→ EXERCISE SET
#1 Answer these questions from the passage on the Indian fig tree, one answer a line, marked like the questions:
(a) What national status does the passage give Ficus benghalensis?
(b) What name for Ficus racemosa does the passage give in the local language?
(c) What is the fleshy receptacle with a narrow aperture at the tip called?
#2 List the physical attributes of the Indian fig tree that the passage on the Indian fig tree describes in its bulleted list.
#3 Extend the passage on the Indian fig tree, picking up after its final sentence.

→ DOCUMENT TEXT
The fig is the edible fruit of a small species of a flowering tree in the family of Moraceae. It’s native to Western Asia and made its way to the Mediterranean in ancient times. Ancient people cultivated and grew Fig trees as an ornamental plant and food. In India, they call it the Banyan Tree or Indian Fig Tree. The tree is woven into their mythology and considered as sacred. People commonly refer to it as Ficus benghalensis or Ficus racemosa.
Varieties of Indian Fig Tree
Ficus Benghalensis is the Indian National Tree. People usually call this Banyan species as Banyan fig or East Indian Banyan tree, naturally grown in the Indian Subcontinent. The tree belongs to the Moraceae family and the Ficus genus, named after the Hindu trader who favored the tree, called the Banyans.
People have cultivated it widely in the tropical and rainforests areas of the world. The tree is evergreen which is resistant to aridity and cold weather. The tree starts to grow as an epiphyte inclining on another tree that will soon be strangled and suffocated. Hence, people called it as the strangler fig. It is a fast-growing tree that can grow up to 200 meters and spread up to 30 meters.
Ficus racemosa is a deciduous tree that grows about 16 meters, commonly known as the cluster fig tree. People call it as the Indian fig tree or Gular in the local language. The tree belongs to the Moraceae- Mulberry family, in genus Ficus L.-fig. It has green-colored leaves that grow near its trunk. The oval-shaped fruit is edible. It is green in color when young, then becomes orange as it ripens.
The tree has great significance in Indian culture, specifically in their religion. People consider it sacred in Hindu and Buddhist religions. Some of their temples and yoga wells have Ficus racemosa nearby.
The Indian Fig Tree Characteristics
Indian fig trees are native to Asia and survive in tropical or subtropical countries. The Indian fig trees are epiphytes, which means they can survive without being attached to the ground. They get nutrients from leaves and other debris material of another plant that later strangled and suffocated. Here are some of its physical attributes:
- Growth form – it usually grows up to 30 meters tall and spreads widely. The tree produces aerial roots, which later turn to woody trunks.
- Leaves- its leaves are large, leathery, glossy, green, and elliptical.
- Fruits- spherical shaped, measuring about 1-2.5 cm in diameter, which become orange to red when ripe. It consists of a fleshy receptacle with a narrow aperture at the tip called a syconium.
- Pollination- the Agaonid Wasp Eupristina Masoni or the Agaonid Wasp pollinates the Indian fig tree.
- Harvest and yield- Indian fig tree matures after two years and produces fruit once to twice per year.

→ INFORMATION SUPPLIED

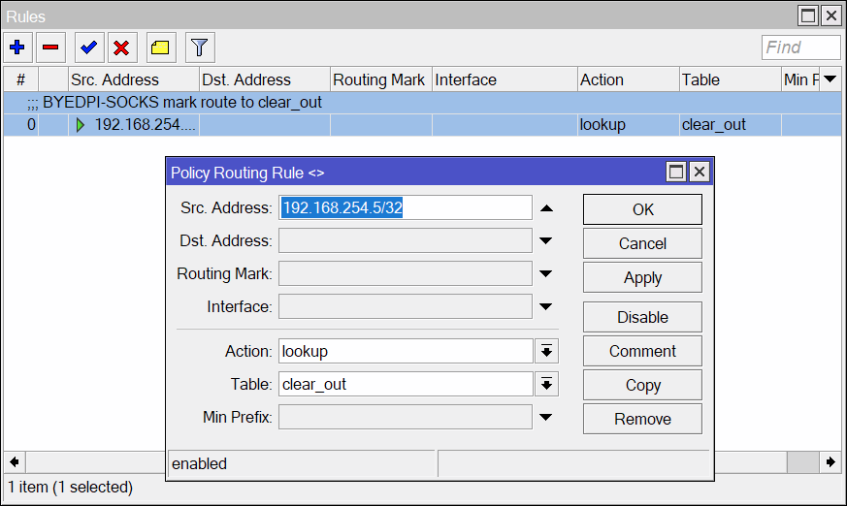Open the Table dropdown list
This screenshot has height=506, width=847.
point(546,384)
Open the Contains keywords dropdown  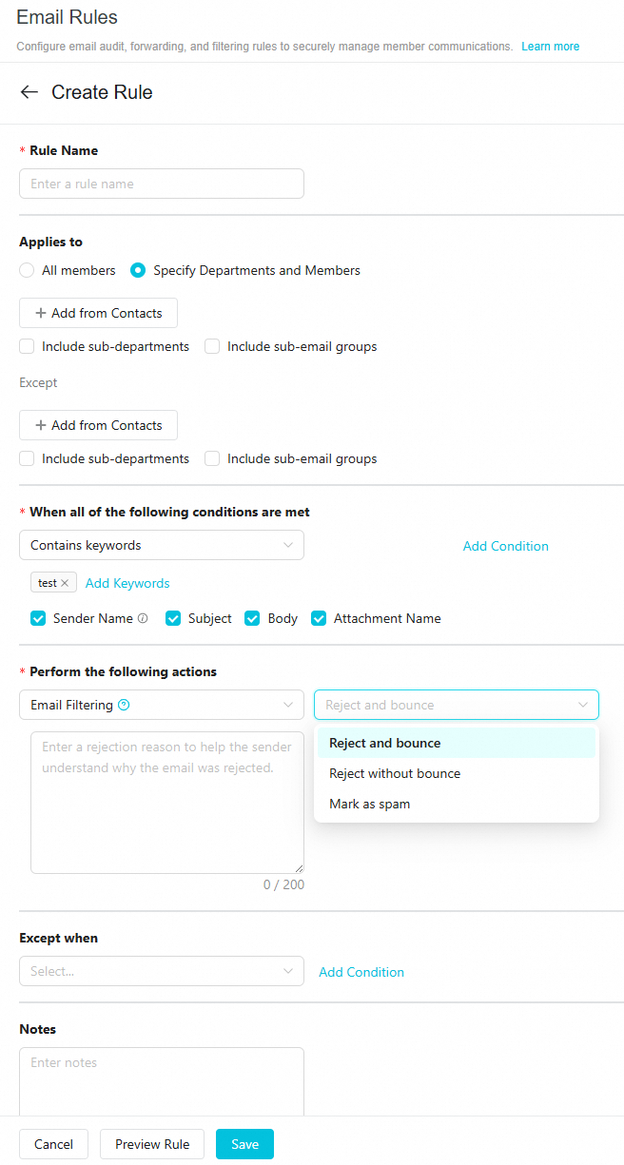[162, 545]
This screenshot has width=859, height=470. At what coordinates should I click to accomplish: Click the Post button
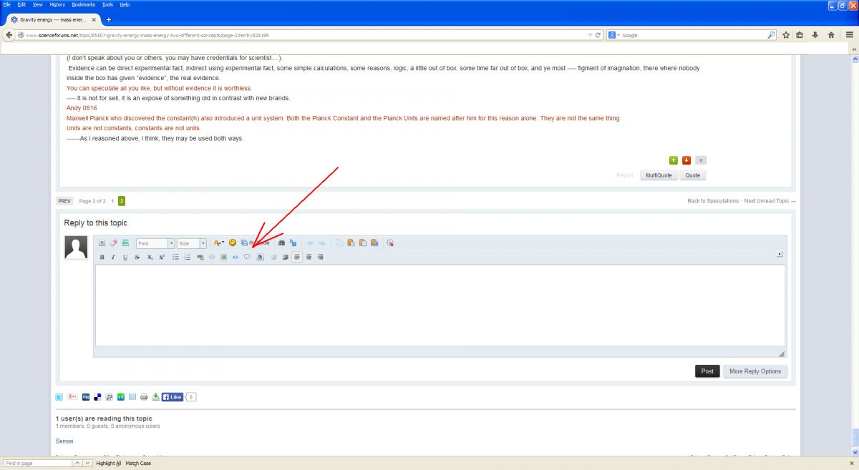click(x=707, y=371)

→ PER-TASK ANSWERS
#1
(a) It is the Indian National Tree.
(b) Gular.
(c) A syconium.

#2
Growth form
Leaves
Fruits
Pollination
Harvest and yield

#3
Indian Fig Tree as food
Ficus Benghalensis reddish fruit is not toxic, but they are barely edible and only eaten when food is scarce, like in famine. Some parts of the plant contain irritant saps that can cause throat irritation, drooling, and vomiting if ingested. However, its leaves are edible but more often used only as plates and for wrapping food.
Meanwhile, locals of India remove the seeds Ficus racemosa‘s fruit and cooked as stir-fried and curry. People from Vietnam usually pickled and halved the fruits of Ficus racemosa. Some locals of Brunei also eat raw Ficus racemosa with salt or soya sauce as sambal with rice. They also eat the ripe red sweet flesh of the fruit after the seeds were scraped or eaten by fig wasps.
Uses of Indian Fig Tree
The Indian fig tree has medicinal properties, which is crucial in the Indian traditional medicine system. Here are some of its uses:
- Leaves– People powdered the leaves of Indian fig tree and mixed with honey. They used it to treat some infections. They also used it as douche for women, and antiseptic wash for better wound healing. Leaves extracts are also use to treat hair. While the latex is used to treat boils, blisters, and measles.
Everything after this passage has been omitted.